EXTRACTED DATA Start Marker

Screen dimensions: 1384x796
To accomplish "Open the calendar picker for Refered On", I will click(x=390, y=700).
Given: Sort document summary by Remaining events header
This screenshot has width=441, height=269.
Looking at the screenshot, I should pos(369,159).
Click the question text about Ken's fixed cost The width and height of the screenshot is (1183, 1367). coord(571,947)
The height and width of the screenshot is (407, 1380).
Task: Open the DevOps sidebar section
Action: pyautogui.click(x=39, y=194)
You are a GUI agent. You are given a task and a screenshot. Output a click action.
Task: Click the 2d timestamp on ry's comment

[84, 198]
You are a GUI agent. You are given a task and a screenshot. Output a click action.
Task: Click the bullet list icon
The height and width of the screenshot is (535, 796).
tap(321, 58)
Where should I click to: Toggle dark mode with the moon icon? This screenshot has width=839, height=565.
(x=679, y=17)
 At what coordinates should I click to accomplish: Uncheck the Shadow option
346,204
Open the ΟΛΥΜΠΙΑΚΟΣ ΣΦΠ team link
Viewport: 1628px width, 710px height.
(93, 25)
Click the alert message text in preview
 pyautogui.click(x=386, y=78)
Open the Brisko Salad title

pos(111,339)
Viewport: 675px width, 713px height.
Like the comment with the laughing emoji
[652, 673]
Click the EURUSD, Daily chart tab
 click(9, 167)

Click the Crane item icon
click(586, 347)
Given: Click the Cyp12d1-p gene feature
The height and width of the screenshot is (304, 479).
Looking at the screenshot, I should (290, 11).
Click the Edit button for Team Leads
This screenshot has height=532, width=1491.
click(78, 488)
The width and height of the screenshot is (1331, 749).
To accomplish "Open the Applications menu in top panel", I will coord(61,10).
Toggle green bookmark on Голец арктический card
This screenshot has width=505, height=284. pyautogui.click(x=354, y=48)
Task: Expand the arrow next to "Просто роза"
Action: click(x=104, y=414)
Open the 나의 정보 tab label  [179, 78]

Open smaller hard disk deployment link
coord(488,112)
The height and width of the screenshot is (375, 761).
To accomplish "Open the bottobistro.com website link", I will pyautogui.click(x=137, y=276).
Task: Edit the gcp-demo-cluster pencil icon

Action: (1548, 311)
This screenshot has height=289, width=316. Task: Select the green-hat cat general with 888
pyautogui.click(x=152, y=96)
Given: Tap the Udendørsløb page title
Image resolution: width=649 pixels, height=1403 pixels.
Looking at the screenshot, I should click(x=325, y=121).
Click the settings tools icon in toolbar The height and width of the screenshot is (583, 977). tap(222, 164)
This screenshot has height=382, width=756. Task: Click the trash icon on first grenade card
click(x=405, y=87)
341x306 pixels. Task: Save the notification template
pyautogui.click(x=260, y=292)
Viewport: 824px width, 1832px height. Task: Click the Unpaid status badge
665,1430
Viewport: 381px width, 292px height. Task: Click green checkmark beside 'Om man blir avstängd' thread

EXTRACTED DATA End Marker

◆ PROBLEM REQUIREMENTS
Using the data above, restate every record word for word.

◆ TASK SOLUTION
Screen dimensions: 1384x796
To accomplish "Open the calendar picker for Refered On", I will click(x=390, y=700).
Given: Sort document summary by Remaining events header
This screenshot has width=441, height=269.
Looking at the screenshot, I should pos(369,159).
Click the question text about Ken's fixed cost The width and height of the screenshot is (1183, 1367). coord(571,947)
The height and width of the screenshot is (407, 1380).
Task: Open the DevOps sidebar section
Action: pyautogui.click(x=39, y=194)
You are a GUI agent. You are given a task and a screenshot. Output a click action.
Task: Click the 2d timestamp on ry's comment

[84, 198]
You are a GUI agent. You are given a task and a screenshot. Output a click action.
Task: Click the bullet list icon
The height and width of the screenshot is (535, 796).
tap(321, 58)
Where should I click to: Toggle dark mode with the moon icon? This screenshot has width=839, height=565.
(x=679, y=17)
 At what coordinates should I click to accomplish: Uncheck the Shadow option
346,204
Open the ΟΛΥΜΠΙΑΚΟΣ ΣΦΠ team link
Viewport: 1628px width, 710px height.
(93, 25)
Click the alert message text in preview
 pyautogui.click(x=386, y=78)
Open the Brisko Salad title

pos(111,339)
Viewport: 675px width, 713px height.
Like the comment with the laughing emoji
[652, 673]
Click the EURUSD, Daily chart tab
 click(9, 167)

Click the Crane item icon
click(586, 347)
Given: Click the Cyp12d1-p gene feature
The height and width of the screenshot is (304, 479).
Looking at the screenshot, I should (290, 11).
Click the Edit button for Team Leads
This screenshot has height=532, width=1491.
click(78, 488)
The width and height of the screenshot is (1331, 749).
To accomplish "Open the Applications menu in top panel", I will coord(61,10).
Toggle green bookmark on Голец арктический card
This screenshot has width=505, height=284. pyautogui.click(x=354, y=48)
Task: Expand the arrow next to "Просто роза"
Action: click(x=104, y=414)
Open the 나의 정보 tab label  [179, 78]

Open smaller hard disk deployment link
coord(488,112)
The height and width of the screenshot is (375, 761).
To accomplish "Open the bottobistro.com website link", I will pyautogui.click(x=137, y=276).
Task: Edit the gcp-demo-cluster pencil icon

Action: (1548, 311)
This screenshot has height=289, width=316. Task: Select the green-hat cat general with 888
pyautogui.click(x=152, y=96)
Given: Tap the Udendørsløb page title
Image resolution: width=649 pixels, height=1403 pixels.
Looking at the screenshot, I should click(x=325, y=121).
Click the settings tools icon in toolbar The height and width of the screenshot is (583, 977). tap(222, 164)
This screenshot has height=382, width=756. Task: Click the trash icon on first grenade card
click(x=405, y=87)
341x306 pixels. Task: Save the notification template
pyautogui.click(x=260, y=292)
Viewport: 824px width, 1832px height. Task: Click the Unpaid status badge
665,1430
Viewport: 381px width, 292px height. Task: Click green checkmark beside 'Om man blir avstängd' thread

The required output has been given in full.